Tibial shaft fractures are the most common cause of acute compartment syndrome in children, similar to adults. Although supracondylar humerus fractures are a classic cause of upper extremity compartment syndrome, tibial fractures hold the highest overall incidence.

Question 4939

Topic: 2. Trauma

A 35-year-old male presents with a Schatzker IV medial tibial plateau fracture following a high-energy motorcycle collision. Which of the following is true regarding this specific injury pattern compared to Schatzker II lateral plateau fractures?

. Higher association with isolated peroneal nerve palsy
. Usually results from a low-energy valgus mechanism
. Higher incidence of popliteal artery injury
. Routinely treated with isolated lateral locking plating
. Associated with a significantly lower rate of compartment syndrome

Correct Answer & Explanation

. Higher incidence of popliteal artery injury


Explanation

Schatzker IV (medial plateau) fractures typically result from high-energy varus and axial loading forces and are considered knee dislocation equivalents. Consequently, they carry a significantly higher rate of popliteal artery injury and compartment syndrome compared to lateral plateau fractures.

Question 4940

Topic: 2. Trauma

A 25-year-old male sustains a high-energy distal femur fracture. CT imaging reveals a coronal plane fracture of the posterior aspect of the lateral femoral condyle (Hoffa fracture). What is the biomechanically optimal fixation strategy for this specific articular component?

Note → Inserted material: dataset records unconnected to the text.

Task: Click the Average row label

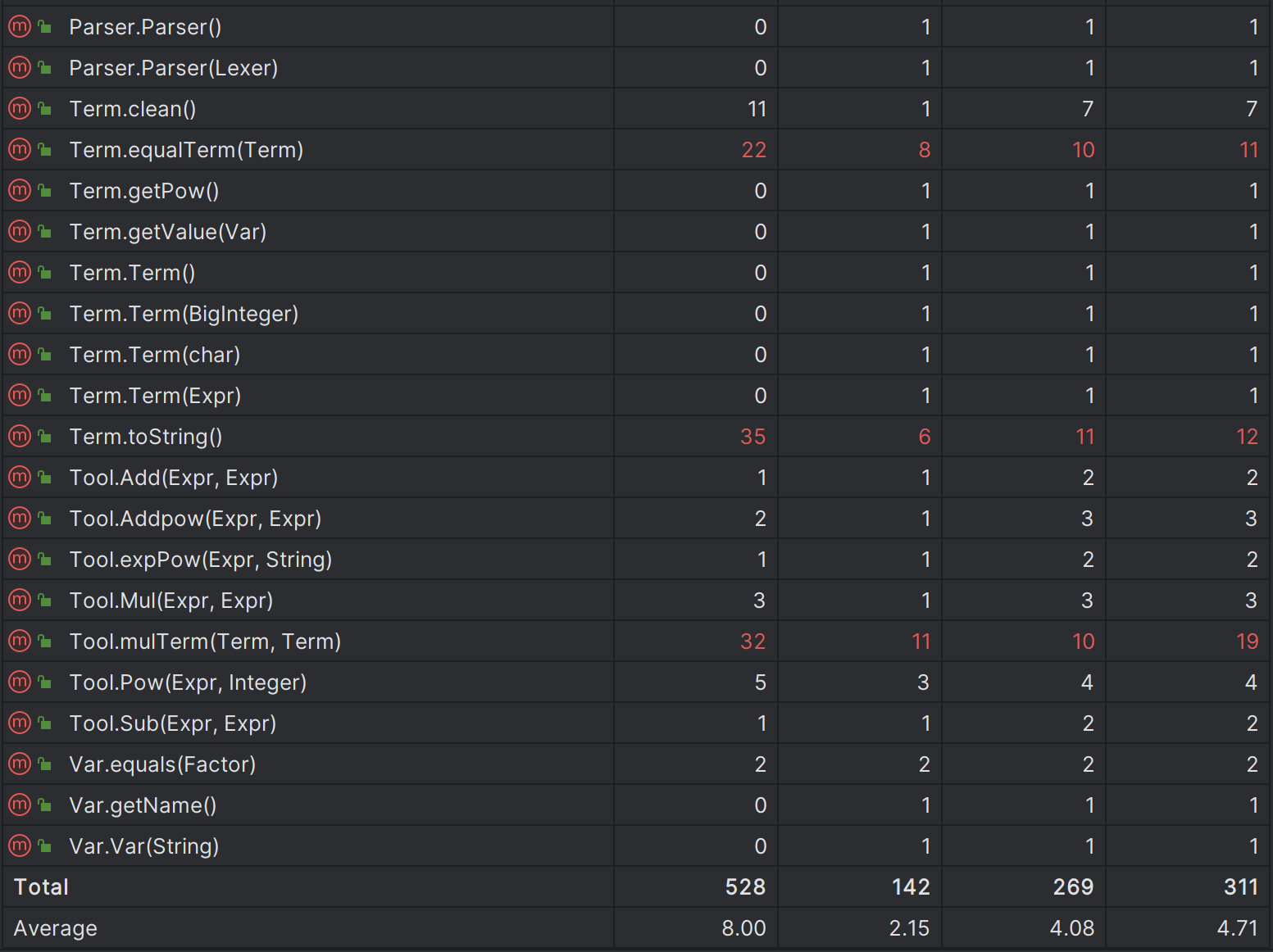Action: coord(55,928)
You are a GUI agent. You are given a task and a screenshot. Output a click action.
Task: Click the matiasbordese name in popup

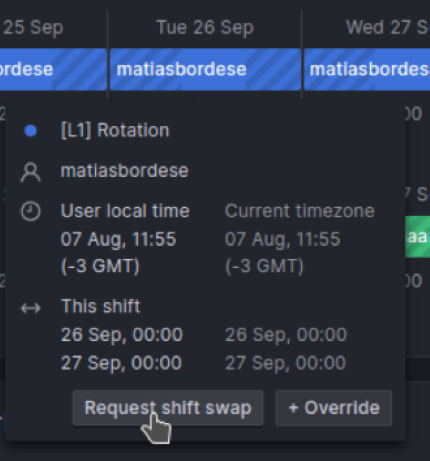pos(125,171)
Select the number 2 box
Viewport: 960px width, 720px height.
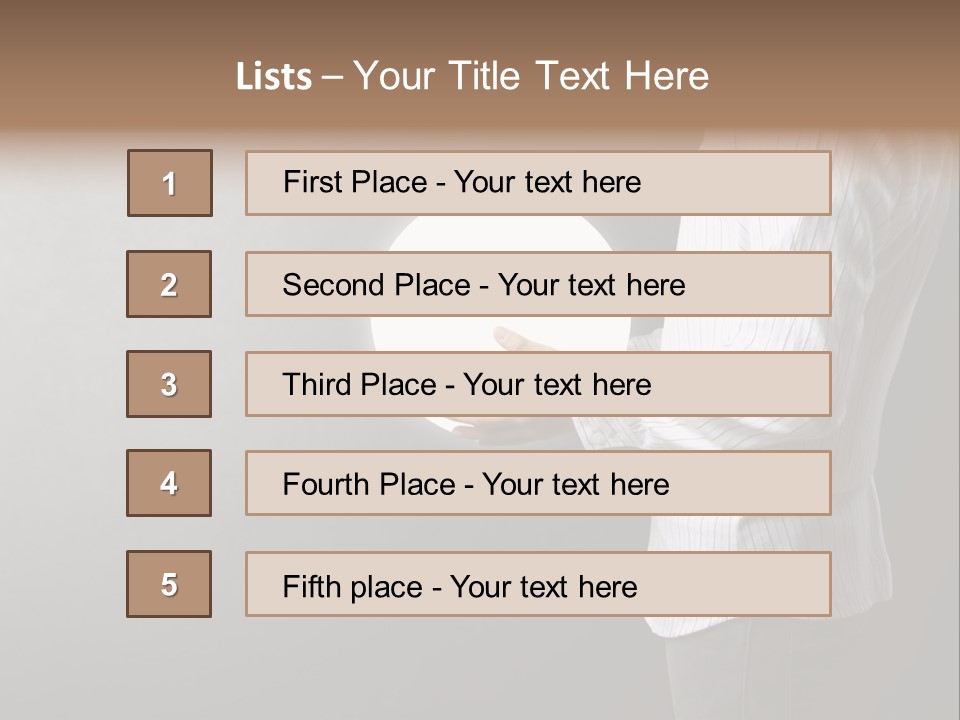169,284
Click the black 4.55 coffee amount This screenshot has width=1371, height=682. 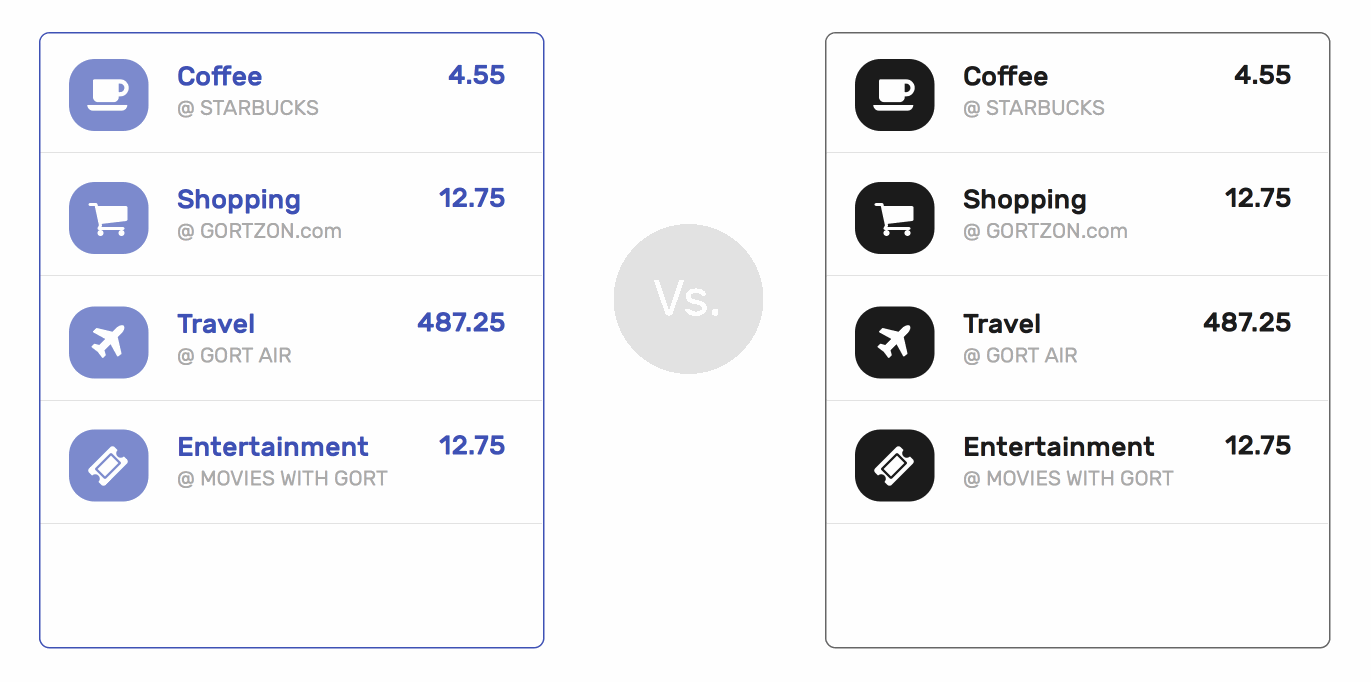[x=1262, y=76]
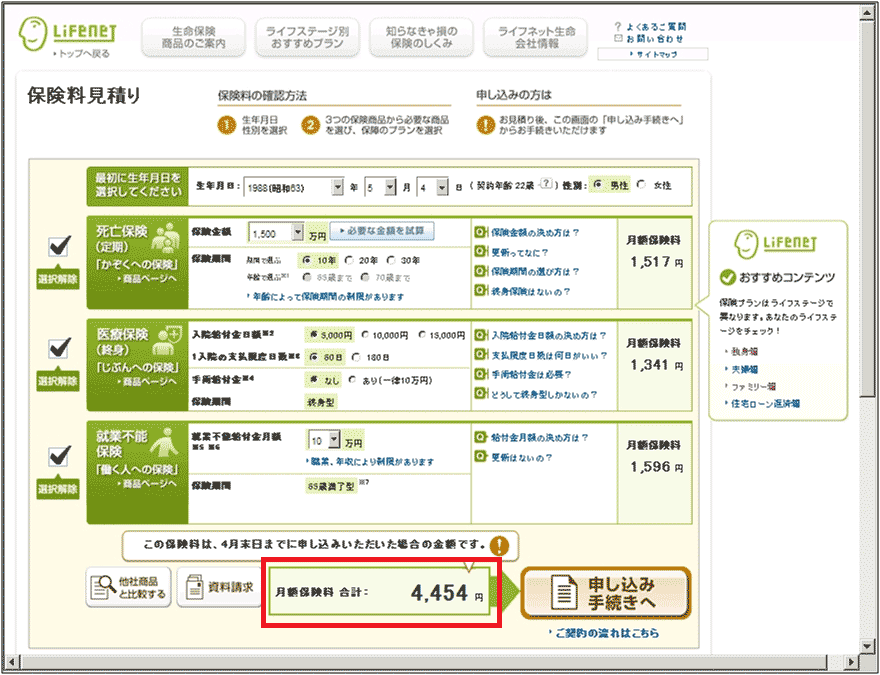The image size is (880, 675).
Task: Select the 女性 gender radio button
Action: tap(642, 186)
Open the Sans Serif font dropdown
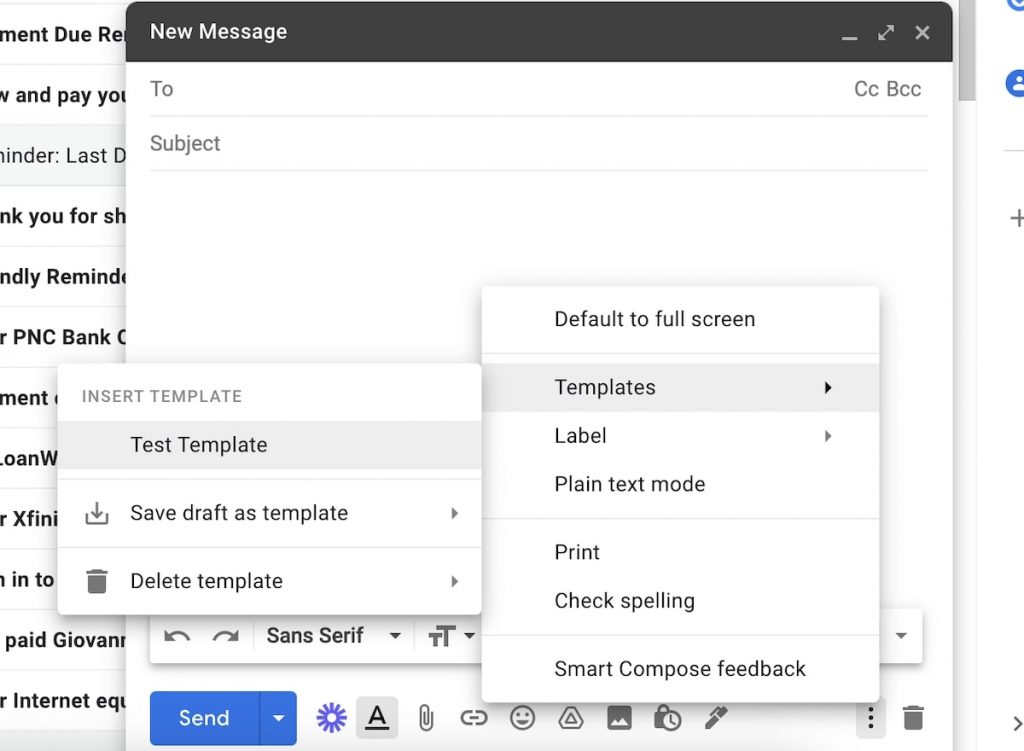This screenshot has height=751, width=1024. [x=333, y=636]
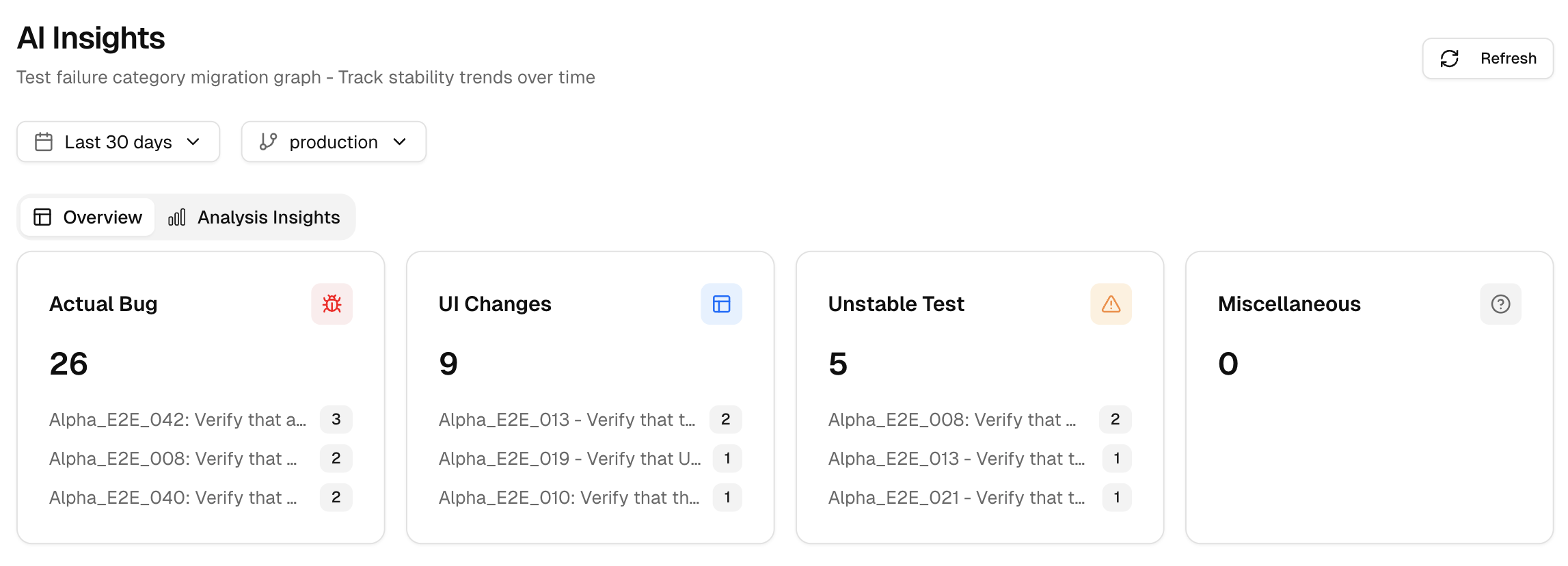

. Anterior-to-posterior directed lag screws
. Posterior-to-anterior directed lag screws
. Isolated lateral locking plate
. Medial and lateral spanning external fixation
. Retrograde intramedullary nail without independent screws

Correct Answer & Explanation

. Anterior-to-posterior directed lag screws


Explanation

A Hoffa fracture is a coronal shear fracture of the posterior femoral condyle. Biomechanical studies demonstrate that anterior-to-posterior (AP) directed lag screws placed perpendicular to the fracture line provide superior fixation and stability compared to posterior-to-anterior screws.